- [What to produce] Write out the lines from the top of the material through the line with "is (373, 272).", exactly and with nothing added.

[[ Record extracts open ]]

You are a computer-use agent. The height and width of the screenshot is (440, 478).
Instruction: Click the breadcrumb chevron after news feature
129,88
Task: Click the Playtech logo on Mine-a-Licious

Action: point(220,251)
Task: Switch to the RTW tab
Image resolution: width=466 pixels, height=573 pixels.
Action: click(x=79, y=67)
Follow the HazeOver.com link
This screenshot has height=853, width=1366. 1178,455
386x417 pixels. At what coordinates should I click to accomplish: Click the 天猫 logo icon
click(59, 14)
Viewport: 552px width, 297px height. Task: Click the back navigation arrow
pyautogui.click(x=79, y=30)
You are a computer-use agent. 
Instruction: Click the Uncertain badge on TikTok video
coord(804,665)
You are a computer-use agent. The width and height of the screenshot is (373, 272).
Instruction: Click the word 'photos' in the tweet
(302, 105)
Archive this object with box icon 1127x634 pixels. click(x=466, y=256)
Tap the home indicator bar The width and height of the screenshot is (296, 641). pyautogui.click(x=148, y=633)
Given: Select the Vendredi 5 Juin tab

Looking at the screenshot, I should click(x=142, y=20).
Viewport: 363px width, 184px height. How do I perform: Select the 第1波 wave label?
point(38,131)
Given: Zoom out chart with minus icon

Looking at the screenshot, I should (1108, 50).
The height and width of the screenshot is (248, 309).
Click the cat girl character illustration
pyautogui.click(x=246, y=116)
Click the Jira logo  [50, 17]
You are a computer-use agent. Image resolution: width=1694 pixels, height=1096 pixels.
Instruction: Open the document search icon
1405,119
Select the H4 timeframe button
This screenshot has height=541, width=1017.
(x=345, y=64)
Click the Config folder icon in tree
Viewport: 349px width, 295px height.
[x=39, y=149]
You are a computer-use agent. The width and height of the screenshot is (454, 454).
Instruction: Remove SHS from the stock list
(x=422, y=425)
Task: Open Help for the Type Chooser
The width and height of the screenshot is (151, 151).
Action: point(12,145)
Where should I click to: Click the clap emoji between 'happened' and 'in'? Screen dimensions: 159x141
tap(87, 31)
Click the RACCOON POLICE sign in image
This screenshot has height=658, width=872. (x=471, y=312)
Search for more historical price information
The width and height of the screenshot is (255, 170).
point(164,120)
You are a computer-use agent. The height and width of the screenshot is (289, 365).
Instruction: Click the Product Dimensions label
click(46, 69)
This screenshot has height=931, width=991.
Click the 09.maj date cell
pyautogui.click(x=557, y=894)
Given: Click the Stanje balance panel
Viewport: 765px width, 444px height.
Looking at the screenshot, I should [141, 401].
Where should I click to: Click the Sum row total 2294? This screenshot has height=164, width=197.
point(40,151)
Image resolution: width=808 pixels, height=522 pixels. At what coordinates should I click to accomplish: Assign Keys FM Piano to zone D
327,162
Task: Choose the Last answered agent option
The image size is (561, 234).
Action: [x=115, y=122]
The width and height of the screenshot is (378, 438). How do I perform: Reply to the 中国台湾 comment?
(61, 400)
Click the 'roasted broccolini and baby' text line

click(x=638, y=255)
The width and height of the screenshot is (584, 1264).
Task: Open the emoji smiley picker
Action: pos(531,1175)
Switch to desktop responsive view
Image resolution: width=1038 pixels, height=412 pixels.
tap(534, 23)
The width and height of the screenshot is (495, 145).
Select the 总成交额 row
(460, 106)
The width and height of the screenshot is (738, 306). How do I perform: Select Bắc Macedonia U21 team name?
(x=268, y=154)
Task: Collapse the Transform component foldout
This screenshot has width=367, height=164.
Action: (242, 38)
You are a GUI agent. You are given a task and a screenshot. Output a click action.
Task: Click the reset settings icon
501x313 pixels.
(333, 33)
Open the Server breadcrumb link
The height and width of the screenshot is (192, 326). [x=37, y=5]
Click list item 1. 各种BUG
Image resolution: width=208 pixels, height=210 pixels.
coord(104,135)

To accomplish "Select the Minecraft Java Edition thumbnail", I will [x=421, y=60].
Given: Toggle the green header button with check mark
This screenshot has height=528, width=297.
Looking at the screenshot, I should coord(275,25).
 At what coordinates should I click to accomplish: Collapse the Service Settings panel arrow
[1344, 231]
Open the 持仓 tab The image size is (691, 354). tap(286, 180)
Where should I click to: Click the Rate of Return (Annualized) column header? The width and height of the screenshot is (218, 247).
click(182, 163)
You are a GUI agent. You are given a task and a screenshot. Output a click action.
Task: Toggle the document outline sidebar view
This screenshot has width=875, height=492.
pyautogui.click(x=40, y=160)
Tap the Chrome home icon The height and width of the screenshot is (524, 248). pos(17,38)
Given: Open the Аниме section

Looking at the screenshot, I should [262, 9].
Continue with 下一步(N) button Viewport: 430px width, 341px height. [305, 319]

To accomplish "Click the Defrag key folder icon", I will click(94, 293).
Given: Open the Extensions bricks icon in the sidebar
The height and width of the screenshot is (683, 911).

[[ Record extracts closed ]]

- [Written response]
You are a computer-use agent. The height and width of the screenshot is (440, 478).
Instruction: Click the breadcrumb chevron after news feature
129,88
Task: Click the Playtech logo on Mine-a-Licious

Action: point(220,251)
Task: Switch to the RTW tab
Image resolution: width=466 pixels, height=573 pixels.
Action: click(x=79, y=67)
Follow the HazeOver.com link
This screenshot has height=853, width=1366. 1178,455
386x417 pixels. At what coordinates should I click to accomplish: Click the 天猫 logo icon
click(59, 14)
Viewport: 552px width, 297px height. Task: Click the back navigation arrow
pyautogui.click(x=79, y=30)
You are a computer-use agent. 
Instruction: Click the Uncertain badge on TikTok video
coord(804,665)
You are a computer-use agent. The width and height of the screenshot is (373, 272).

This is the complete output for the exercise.